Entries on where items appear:
==*==

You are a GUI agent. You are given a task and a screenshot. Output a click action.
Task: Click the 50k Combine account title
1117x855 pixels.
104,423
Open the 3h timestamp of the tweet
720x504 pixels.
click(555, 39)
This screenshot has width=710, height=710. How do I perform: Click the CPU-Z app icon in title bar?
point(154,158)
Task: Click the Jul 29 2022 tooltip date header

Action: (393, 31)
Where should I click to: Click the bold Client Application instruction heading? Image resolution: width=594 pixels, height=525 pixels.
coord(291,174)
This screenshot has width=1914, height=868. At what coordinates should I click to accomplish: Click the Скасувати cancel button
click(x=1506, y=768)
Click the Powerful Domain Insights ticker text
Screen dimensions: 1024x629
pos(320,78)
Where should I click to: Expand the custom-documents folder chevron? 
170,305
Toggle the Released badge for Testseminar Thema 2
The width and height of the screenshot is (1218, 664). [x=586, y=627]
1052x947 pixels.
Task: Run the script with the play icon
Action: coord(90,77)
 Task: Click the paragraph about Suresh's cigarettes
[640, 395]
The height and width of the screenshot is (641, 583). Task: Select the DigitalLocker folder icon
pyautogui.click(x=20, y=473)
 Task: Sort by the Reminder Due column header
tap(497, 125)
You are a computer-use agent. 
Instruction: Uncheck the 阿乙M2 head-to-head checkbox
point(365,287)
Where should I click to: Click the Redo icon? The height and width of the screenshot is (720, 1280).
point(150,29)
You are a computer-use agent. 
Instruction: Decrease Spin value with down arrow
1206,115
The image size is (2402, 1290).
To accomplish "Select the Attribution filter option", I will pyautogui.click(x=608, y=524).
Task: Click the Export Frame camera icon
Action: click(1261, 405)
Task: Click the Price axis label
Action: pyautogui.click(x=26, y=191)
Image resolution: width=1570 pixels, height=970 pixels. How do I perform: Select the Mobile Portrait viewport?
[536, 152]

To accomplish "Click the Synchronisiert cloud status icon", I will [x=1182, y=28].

==*==

Could you render the lines above as a JSON list of strings, one string per line, leaving out any blank lines?

#### [Exercise output]
[
  "You are a GUI agent. You are given a task and a screenshot. Output a click action.",
  "Task: Click the 50k Combine account title",
  "1117x855 pixels.",
  "104,423",
  "Open the 3h timestamp of the tweet",
  "720x504 pixels.",
  "click(555, 39)",
  "This screenshot has width=710, height=710. How do I perform: Click the CPU-Z app icon in title bar?",
  "point(154,158)",
  "Task: Click the Jul 29 2022 tooltip date header",
  "Action: (393, 31)",
  "Where should I click to: Click the bold Client Application instruction heading? Image resolution: width=594 pixels, height=525 pixels.",
  "coord(291,174)",
  "This screenshot has width=1914, height=868. At what coordinates should I click to accomplish: Click the Скасувати cancel button",
  "click(x=1506, y=768)",
  "Click the Powerful Domain Insights ticker text",
  "Screen dimensions: 1024x629",
  "pos(320,78)",
  "Where should I click to: Expand the custom-documents folder chevron? ",
  "170,305",
  "Toggle the Released badge for Testseminar Thema 2",
  "The width and height of the screenshot is (1218, 664). [x=586, y=627]",
  "1052x947 pixels.",
  "Task: Run the script with the play icon",
  "Action: coord(90,77)",
  " Task: Click the paragraph about Suresh's cigarettes",
  "[640, 395]",
  "The height and width of the screenshot is (641, 583). Task: Select the DigitalLocker folder icon",
  "pyautogui.click(x=20, y=473)",
  " Task: Sort by the Reminder Due column header",
  "tap(497, 125)",
  "You are a computer-use agent. ",
  "Instruction: Uncheck the 阿乙M2 head-to-head checkbox",
  "point(365,287)",
  "Where should I click to: Click the Redo icon? The height and width of the screenshot is (720, 1280).",
  "point(150,29)",
  "You are a computer-use agent. ",
  "Instruction: Decrease Spin value with down arrow",
  "1206,115",
  "The image size is (2402, 1290).",
  "To accomplish \"Select the Attribution filter option\", I will pyautogui.click(x=608, y=524).",
  "Task: Click the Export Frame camera icon",
  "Action: click(1261, 405)",
  "Task: Click the Price axis label",
  "Action: pyautogui.click(x=26, y=191)",
  "Image resolution: width=1570 pixels, height=970 pixels. How do I perform: Select the Mobile Portrait viewport?",
  "[536, 152]",
  "To accomplish \"Click the Synchronisiert cloud status icon\", I will [x=1182, y=28]."
]